Supercharging Macrophages for the Treatment or Prevention of Shock Following Major Trauma.

G. R. Rosania
University of Michigan, Michigan, United States

Keywords: macrophages, formulation, drug delivery, biocrystals, inflammation

Shock is a major cause of mortality following battlefield injury. Physiologically, shock is the visible manifestation of an underlying "cytokine storm" -an uncontrolled inflammatory response caused by the body's own immune system. To treat shock, we have therefore sought to rapidly "supercharge" macrophages with a drug that turns them into potent, anti-inflammatory agents. The scientific premise for this approach is based on the anti-inflammatory activity of clofazimine. Clofazimine is an FDA approved drug used for the treatment of leprosy. It massively bioaccumulates inside macrophages, where it forms, stable insoluble crystal-like drug inclusions (CLDIs). These CLDIs function as mechanopharmaceutical devices by altering the mechanical properties of macrophages. Using mice to study the biological effects of CLDIs, we found that they potently modulate macrophage function and up-regulate production of anti-inflammatory cytokines while down-regulating pro-inflammatory cytokines.
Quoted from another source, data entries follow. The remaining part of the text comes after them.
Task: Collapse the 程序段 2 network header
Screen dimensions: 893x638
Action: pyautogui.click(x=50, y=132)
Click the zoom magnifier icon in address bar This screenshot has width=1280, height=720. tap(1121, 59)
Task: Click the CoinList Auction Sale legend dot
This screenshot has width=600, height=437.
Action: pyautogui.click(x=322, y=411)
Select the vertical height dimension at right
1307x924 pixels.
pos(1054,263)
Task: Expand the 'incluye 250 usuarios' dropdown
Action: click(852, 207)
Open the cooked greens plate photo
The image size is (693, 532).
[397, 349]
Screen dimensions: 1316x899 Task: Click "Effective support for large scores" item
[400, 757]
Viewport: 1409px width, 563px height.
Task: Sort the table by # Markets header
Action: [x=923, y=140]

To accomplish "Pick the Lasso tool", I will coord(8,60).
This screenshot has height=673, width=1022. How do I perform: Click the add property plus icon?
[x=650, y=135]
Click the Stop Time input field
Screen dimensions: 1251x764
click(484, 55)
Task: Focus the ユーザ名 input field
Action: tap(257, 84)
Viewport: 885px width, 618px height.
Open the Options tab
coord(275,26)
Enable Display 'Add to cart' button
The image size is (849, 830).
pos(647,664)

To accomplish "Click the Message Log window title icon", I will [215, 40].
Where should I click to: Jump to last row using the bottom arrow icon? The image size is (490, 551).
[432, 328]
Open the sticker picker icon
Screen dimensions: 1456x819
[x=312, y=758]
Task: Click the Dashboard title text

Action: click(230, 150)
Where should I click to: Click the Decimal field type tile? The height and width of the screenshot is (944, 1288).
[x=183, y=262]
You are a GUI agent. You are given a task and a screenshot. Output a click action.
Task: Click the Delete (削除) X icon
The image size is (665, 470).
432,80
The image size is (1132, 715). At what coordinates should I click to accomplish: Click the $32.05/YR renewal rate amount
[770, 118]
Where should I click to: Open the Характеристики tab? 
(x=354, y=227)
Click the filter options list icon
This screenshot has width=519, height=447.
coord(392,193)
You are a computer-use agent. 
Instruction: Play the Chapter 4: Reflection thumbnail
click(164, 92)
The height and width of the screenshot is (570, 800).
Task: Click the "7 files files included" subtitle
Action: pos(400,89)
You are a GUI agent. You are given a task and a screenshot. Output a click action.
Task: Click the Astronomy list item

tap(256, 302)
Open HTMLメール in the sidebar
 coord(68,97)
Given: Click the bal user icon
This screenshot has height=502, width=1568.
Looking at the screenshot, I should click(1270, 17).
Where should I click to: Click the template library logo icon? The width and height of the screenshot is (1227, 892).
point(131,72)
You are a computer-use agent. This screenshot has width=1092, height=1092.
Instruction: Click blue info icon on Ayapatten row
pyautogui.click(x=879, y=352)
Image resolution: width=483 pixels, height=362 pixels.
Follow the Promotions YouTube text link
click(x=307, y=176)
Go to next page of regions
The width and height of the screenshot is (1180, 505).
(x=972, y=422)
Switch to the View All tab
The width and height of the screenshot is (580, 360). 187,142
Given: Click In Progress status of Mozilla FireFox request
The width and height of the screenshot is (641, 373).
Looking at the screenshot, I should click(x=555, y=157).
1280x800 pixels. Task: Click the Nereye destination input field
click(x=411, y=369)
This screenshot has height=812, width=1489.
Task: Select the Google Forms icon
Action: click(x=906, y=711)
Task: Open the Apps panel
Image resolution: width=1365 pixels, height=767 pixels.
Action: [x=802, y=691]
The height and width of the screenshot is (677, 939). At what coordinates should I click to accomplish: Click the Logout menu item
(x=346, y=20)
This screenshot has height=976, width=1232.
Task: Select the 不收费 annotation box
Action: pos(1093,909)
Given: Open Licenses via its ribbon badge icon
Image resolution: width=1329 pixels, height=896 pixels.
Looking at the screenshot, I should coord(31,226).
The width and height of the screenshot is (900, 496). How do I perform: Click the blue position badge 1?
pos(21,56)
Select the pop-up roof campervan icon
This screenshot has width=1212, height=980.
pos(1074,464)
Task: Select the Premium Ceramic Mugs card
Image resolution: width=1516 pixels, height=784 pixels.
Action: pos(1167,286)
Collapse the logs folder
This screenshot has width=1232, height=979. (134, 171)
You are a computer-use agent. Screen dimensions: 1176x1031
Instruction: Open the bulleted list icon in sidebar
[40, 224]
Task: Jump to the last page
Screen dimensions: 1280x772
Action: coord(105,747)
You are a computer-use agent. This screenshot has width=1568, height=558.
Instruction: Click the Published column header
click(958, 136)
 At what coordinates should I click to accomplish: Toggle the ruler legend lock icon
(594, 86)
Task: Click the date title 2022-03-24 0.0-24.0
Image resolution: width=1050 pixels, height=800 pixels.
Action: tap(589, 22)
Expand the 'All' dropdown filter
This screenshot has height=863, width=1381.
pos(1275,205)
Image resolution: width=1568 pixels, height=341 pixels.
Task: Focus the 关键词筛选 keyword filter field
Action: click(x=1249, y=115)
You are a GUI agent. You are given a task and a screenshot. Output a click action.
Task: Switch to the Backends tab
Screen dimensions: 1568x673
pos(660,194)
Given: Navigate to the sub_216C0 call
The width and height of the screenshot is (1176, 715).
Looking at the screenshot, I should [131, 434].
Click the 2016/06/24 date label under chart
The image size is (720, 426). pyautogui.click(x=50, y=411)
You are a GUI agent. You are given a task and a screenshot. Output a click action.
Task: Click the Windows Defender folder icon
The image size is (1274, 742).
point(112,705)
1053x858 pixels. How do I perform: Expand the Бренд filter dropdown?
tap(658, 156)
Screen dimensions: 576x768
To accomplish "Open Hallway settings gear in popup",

For preclinical studies, we have synthesized biomimetic (CLDI-like) formulations of clofazimine hydrochloride and found that they induced a potent anti-inflammatory response when injected into mice, protecting the animals against a lethal endotoxin challenge administered directly into the lungs. Thus, we are seeking to develop an injectable, synthetic, CLDI-like clofazimine formulation to inhibit the cytokine storm, for treating trauma-related shock.